Do you ever wonder what would happen if?
- Instead of being cranky at the kids you laughed with them,
- You walked right up to that asshat at work and offered to buy him coffee,
- Instead of ignoring your neighbour again, you looked her straight in the eye and said, “Good Morning, how are you?” like you meant it.
What would change if you were brave?
A fellow stepmum asked me a few days ago, how I connected with my stepsons when they were little. The short answer was that I’m not sure I did it very well at all to start with.
I was scared of rejection. I was afraid if I reached out to hug them, they’d reject me, not so much because they didn’t like me, they did (I think), but more for fear of encroaching on their space and creating a reciprocal obligation. I feared they would feel obliged to reciprocate my affection, and as stepkids that might be hard for them, that they might feel disloyal to their mum by hugging me.

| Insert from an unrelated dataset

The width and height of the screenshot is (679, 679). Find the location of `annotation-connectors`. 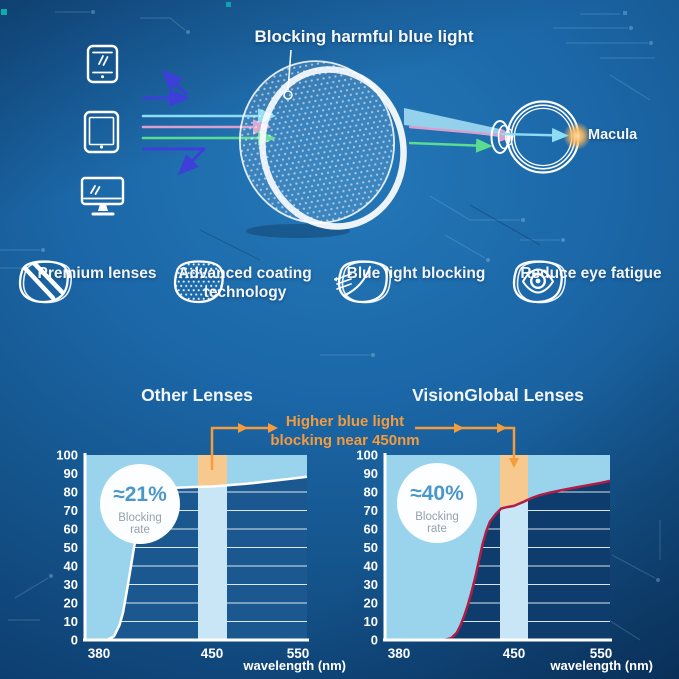

annotation-connectors is located at coordinates (364, 446).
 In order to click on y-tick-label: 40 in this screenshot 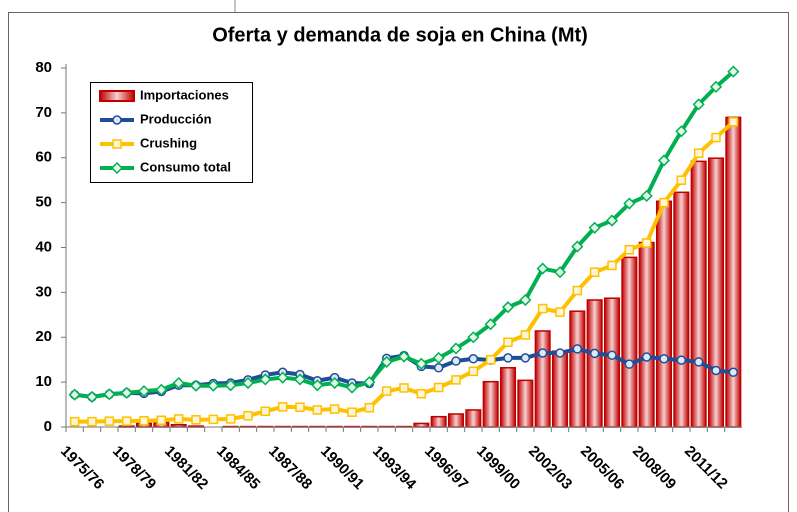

It’s awfully complicated when you begin to create a little rainbow family, and I overthought it.
It was much later I started to understand, I mean really understand; there was no reciprocity contract between us, my love for them is unconditional.
I can hand out love and affection in a way that gives them permission to take it without a spit of obligation.
Now they’re both teenagers so the last thing they want is me hugging them – well in public anyway. But I do it anyway and I think they like it, and if they don’t I’m going to do it anyway because I love them, they need to know it, and it feels good.